本研究根据国家医保政策、广东省遗传代谢性疾病基本情况、本单位妇幼谢性疾病实验室配置等，综合考虑各项实验技术的检测效力与检测成本，设计了一套适合广东地区实际情况的PWS及AS 的遗传学分析方案（图1）。

表1 Prader-Willi 综合征患儿各阶段临床表现[n（%）]Table1 Clinical manifestations in children at different ages with Prader-Willi syndrome[n（%）]
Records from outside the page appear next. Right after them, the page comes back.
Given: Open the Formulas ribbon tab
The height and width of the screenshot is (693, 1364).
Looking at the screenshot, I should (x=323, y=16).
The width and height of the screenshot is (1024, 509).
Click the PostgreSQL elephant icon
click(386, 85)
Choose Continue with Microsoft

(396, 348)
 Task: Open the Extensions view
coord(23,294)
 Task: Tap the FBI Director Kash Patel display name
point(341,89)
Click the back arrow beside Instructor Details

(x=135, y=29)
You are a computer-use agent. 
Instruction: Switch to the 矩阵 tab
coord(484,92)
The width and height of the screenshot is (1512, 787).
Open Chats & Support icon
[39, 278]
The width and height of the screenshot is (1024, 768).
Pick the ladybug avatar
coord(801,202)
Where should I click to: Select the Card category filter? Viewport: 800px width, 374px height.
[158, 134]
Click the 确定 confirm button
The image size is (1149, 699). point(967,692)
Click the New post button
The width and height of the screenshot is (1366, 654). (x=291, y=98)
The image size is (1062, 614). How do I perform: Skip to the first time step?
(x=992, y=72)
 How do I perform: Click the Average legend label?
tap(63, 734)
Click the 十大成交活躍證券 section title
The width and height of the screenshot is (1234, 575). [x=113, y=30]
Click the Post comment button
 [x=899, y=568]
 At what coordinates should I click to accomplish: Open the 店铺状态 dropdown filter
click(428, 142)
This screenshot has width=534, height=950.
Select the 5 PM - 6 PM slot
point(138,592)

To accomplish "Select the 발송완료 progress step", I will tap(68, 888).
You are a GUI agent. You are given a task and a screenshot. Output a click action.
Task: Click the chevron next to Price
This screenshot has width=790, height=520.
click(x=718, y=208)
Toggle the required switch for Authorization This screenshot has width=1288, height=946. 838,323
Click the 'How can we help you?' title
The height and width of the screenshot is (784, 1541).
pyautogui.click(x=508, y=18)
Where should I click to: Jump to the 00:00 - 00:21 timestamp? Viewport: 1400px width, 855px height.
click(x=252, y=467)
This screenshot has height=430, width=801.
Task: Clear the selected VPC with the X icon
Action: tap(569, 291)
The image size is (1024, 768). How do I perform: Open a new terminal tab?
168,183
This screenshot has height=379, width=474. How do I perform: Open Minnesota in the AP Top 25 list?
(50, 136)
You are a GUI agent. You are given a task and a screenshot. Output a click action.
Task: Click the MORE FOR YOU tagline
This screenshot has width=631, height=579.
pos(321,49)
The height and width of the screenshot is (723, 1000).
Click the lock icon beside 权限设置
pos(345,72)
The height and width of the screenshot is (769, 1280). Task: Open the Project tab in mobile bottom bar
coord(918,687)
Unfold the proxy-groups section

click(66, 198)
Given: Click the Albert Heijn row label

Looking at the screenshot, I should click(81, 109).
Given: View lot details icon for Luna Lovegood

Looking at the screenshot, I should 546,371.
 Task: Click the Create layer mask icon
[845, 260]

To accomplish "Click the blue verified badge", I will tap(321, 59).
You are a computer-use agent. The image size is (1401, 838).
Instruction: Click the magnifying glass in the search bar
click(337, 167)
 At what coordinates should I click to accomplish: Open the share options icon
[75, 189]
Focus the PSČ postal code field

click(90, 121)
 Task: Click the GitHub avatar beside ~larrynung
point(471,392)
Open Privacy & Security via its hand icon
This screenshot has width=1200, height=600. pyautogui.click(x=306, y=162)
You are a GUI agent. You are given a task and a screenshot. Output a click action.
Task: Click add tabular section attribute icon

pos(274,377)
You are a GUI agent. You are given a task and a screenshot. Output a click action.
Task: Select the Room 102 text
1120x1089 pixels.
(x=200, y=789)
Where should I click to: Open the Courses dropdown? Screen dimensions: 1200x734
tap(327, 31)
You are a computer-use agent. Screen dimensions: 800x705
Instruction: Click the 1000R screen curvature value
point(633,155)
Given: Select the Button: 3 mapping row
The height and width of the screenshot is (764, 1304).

表2 Angelman 综合征患儿各阶段临床表现[n（%）]Table2 Clinical manifestations in children at different ages with Angelman syndrome[n（%）]

1.3 甲基化特异性PCR

将基因组DNA 用CpGenome Turbo Bisulfite Modification Kit（Millipore，CA，USA）进行亚硫酸盐修饰，以正常人为阴性对照、明确诊断患者为阳性对照、未修饰基因组DNA 为系统对照，应用M（母源）、P（父源）两对引物同时对修饰后产物进行PCR扩增，扩增产物以琼脂糖凝胶电泳分离。引物序列及PCR反应条件参见文献[5]。检测结果呈如下几种情况：正常对照同时显示M（174 bp）、P（100 bp）两条带；PWS 阳性对照均仅显示M 带；AS 阳性对照均仅显示P 带；未经修饰的系统对照不显示任何条带。

1.4 微卫星STR 连锁分析

根据UCSC Genome Bioinformatics 提供的遗传信息及常见的断裂热点，选择了15q11-13 关键区 内 的7个 位 点D15S11、D15S646、D15S817、D15S128、D15S1513、GABRB3、D15S822及2个区外位点D15S659、FES，用于患儿核心家系的STR连锁分析，以明确患儿的分子缺陷类型。引物序列及PCR反应条件参见文献[6]。

1.5 UBE3A基因序列分析

对于疑似AS 而甲基化特异性PCR 检测阴性的病例，进行UBE3A编码区及临近内含子区序列分析。引物序列及PCR反应条件参见文献[7]。

1.6 染色体微阵列分析

对于需要进一步明确染色体断裂位点的病例或具有类PWS/类AS 临床表现而上述检测未能诊断的病例，通过染色体微阵列技术进一步分析。检测数据与OMIM、DECIPHER、DGV及PubMed等数据库信息比对。

2 结果

2.1 甲基化特异性PCR

39例患儿的检测结果仅显示M 带，提示为PWS；15例仅显示P 带，提示为AS。

2.2 微卫星STR 连锁分析

32例患儿在15q11-13 区域内只有母源染色体来源片段，缺乏父源染色体来源片段，而在15q11-13 区域外均有父母双方来源的染色体片段，提示分子病理类型为缺失型PWS。7例患儿有双拷贝母源染色体来源片段，缺乏父源染色体来源片段，提示为母源单亲二倍体所致PWS。14例患儿在15q11-13 区域内只有父源染色体来源片段，缺乏母源染色体来源片段，而在15q11-13 区域外均有父母双方来源的染色体片段，提示分子病理类型为缺失型AS。1例患儿有双拷贝父源染色体来源片段，缺乏母源染色体来源片段，提示为父源单亲二倍体所致AS（表3）。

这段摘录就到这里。